BC: Books generally come about one of two different ways. The
first is when a specific bit of the background is to be turned into a novel.
Malodrax is an example, in that it's about a piece of Lysander's background
that is already sketched out in the codexes. Van Horstmann is another. That's
fairly prescriptive as the characters and major events are already determined,
and the creative process is weaving a compelling story around them.
The second way is more freeform, where the subject might be
decided but the plotline itself be undetermined. This was the case for the Soul
Drinkers and Grey Knights series. Major characters and events are up to me.
There is a lot of back a forth with this kind of book before the editors sign
off on it and I can go ahead and write a first draft. Books in a series tend to
work this way. The Black Library plan quite far ahead with their publishing
schedule so they know what books they need when, and commission to fit the
slots they have coming up rather than fitting a story into an existing series.
Both approaches are driven by the Black Library's editors.
They have a very aggressive publishing schedule and a good idea of what books
they want next. Usually I'll ask them what they want next and I'll get a brief
about the next book and start writing up plotlines pretty soon after the previous
book is put away.
Grumpy Wargamer: Any advice for up and coming authors that would like to write novels about the hobby they have grown up in. I know for me, I am struggling to write these questions. It seems like you either have it or you don't kind of affair to me, but does practising help. I once tried to write a short night lords storey. I struggled to get passed one page before I ran out of things to write. So how you go about writing a whole series like your soul drinkers is a misery. But for the guys that can actually write. What are there best options?
BC: The first thing I will always say is that writing Warhammer
stories and novels is just like writing any other novel or story.
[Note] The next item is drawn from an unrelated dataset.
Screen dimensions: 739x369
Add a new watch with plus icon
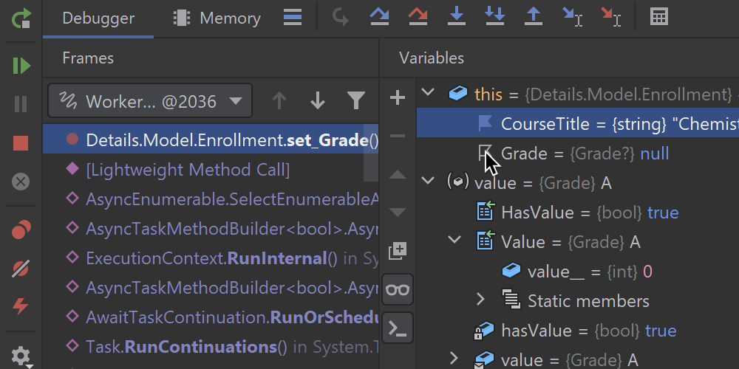398,97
That is, the
standards are just as high. There is a perception among the general public that
licensed fiction is somehow not worth as much as non-licensed fiction, or that
the writers don't have to put in the same amount of work as with a 'proper'
book. My editors definitely don't share that belief. You're telling a story and
aiming for a very high quality of language and expression, just like any other
author.
There are a million and one resources for writing. I found
creative writing nightclasses to be extremely useful when I first started
writing as, if nothing else, it forced me to write something every week and
learn to produce different types of writing. Books on story theory are also
really good stuff, to help the focus on crucial elements like character and
conflict.
In a practical sense, read a lot and write a lot. I can't
give much specific advice about how to get published because my route into
writing for the Black Library was pretty unusual, but read lots of different
kinds of book (not just books you know you'll like) and write every day, even
if it's just jotting down plot ideas. You get better by practising so you have
to practice the act of writing – no one likes to hear that because it's a lot
of work, but it's the truth.
My favourite piece of advice is 'writing = ass + chair'. If
you don't sit down and actually put words on paper or on the screen, you're not
writing, you're just thinking, and everyone in the world does that all the time
anyway. Writing isn't a mystical process where ideas magically translate into
words on the paper – it's a cool job but it's still a job and the discipline
and practice of it is as important as the ideas.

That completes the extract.